"Anche l'ultima
operazione anti-camorra, che ha portato all'arresto di presunti esponenti della
malavita organizzata presenti in provincia di Modena, conferma quanto sia
purtroppo alta la diffusione delle loro attività illegali sul nostro
territorio. Conferma inoltre anche la fondatezza di chi, come l'Onorevole
Isabella Bertolini, aveva denunciato la possibile presenza di soggetti legati
alla camorra iscritti al partito, chiedendo ai vertici del Pdl stesso di fare
chiarezza e pulizia.
Una situazione che non può lasciare nessuno tranquillo.
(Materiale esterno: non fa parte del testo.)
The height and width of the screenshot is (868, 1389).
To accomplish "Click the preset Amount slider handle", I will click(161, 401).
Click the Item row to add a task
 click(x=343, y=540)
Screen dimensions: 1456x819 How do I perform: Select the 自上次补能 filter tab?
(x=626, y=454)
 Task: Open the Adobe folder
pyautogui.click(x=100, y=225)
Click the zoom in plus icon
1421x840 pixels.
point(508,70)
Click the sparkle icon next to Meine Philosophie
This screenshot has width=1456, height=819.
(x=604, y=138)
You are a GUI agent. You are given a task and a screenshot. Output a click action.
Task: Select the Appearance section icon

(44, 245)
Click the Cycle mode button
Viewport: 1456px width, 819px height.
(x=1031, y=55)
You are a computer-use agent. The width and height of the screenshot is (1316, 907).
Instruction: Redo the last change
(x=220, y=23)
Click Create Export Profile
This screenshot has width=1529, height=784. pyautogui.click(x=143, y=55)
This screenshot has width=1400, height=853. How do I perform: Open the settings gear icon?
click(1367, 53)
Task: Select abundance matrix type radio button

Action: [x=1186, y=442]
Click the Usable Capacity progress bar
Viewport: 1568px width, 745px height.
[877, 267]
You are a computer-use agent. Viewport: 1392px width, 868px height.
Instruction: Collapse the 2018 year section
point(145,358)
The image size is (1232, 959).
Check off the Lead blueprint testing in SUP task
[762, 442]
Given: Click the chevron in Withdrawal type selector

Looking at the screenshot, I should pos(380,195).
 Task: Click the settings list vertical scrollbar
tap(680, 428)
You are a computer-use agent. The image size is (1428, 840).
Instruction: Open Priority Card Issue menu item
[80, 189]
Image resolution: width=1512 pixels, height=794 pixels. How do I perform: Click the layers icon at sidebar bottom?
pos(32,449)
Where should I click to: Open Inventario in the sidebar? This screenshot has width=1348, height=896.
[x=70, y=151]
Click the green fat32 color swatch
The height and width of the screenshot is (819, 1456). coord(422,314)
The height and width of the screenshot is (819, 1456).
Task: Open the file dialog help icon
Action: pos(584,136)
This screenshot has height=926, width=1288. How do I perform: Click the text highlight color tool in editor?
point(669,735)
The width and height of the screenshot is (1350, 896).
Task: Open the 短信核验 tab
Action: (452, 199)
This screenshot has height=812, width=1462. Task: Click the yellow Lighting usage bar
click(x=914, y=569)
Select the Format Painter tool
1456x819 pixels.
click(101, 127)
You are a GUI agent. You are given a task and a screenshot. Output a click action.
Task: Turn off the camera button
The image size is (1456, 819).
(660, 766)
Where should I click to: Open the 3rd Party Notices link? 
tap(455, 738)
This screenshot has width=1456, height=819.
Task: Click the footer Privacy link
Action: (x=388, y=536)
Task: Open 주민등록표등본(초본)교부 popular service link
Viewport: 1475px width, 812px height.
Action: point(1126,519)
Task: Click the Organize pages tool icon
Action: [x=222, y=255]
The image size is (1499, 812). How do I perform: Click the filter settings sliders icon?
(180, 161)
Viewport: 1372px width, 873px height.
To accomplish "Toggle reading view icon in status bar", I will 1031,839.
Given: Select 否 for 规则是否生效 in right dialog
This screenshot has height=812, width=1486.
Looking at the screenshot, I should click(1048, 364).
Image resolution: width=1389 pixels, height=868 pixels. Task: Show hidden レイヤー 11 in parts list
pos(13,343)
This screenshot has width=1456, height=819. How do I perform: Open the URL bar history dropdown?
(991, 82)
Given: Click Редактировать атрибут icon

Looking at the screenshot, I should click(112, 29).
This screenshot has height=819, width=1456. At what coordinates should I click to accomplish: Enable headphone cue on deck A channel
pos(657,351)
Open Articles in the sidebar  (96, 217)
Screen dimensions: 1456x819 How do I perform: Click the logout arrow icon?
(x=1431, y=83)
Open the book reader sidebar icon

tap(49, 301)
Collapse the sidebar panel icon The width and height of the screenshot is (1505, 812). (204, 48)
C’è da chiedersi se gli esponenti e i dirigenti del partito, che si erano
permessi di criticare chi chiedeva trasparenza, oggi non ritengano di uscire
dal silenzio e agire per ottenere quella pulizia che era stata invocata in
occasione dell'ultimo congresso ma che evidentemente non era stata garantita.
Alla luce dei risultati di questa ultima operazione c’è da chiedersi, ancora
una volta, se nel partito a Modena vi siano iscritte persone coinvolte in fatti
di camorra e che cosa si intenda fare.
A questo punto non pare così azzardato ipotizzare
un chiaro tentativo, da parte di organizzazioni criminali, di penetrare non
solo nel tessuto economico modenese ma anche nei partiti e quindi in futuro
anche nelle istituzioni? Domande inquietanti che meriterebbero risposte. Una
cosa è certa: non è col silenzio che si combatte un cancro come quello mafioso,
che è la devastazione dei territori dove riesce a mettere radici”
Lo ha affermato il
Consigliere provinciale del PDL Matteo Malaguti alla luce degli inquietanti
risultati emersi sulla stampa dall'ultima operazione condotta dai Carabinieri.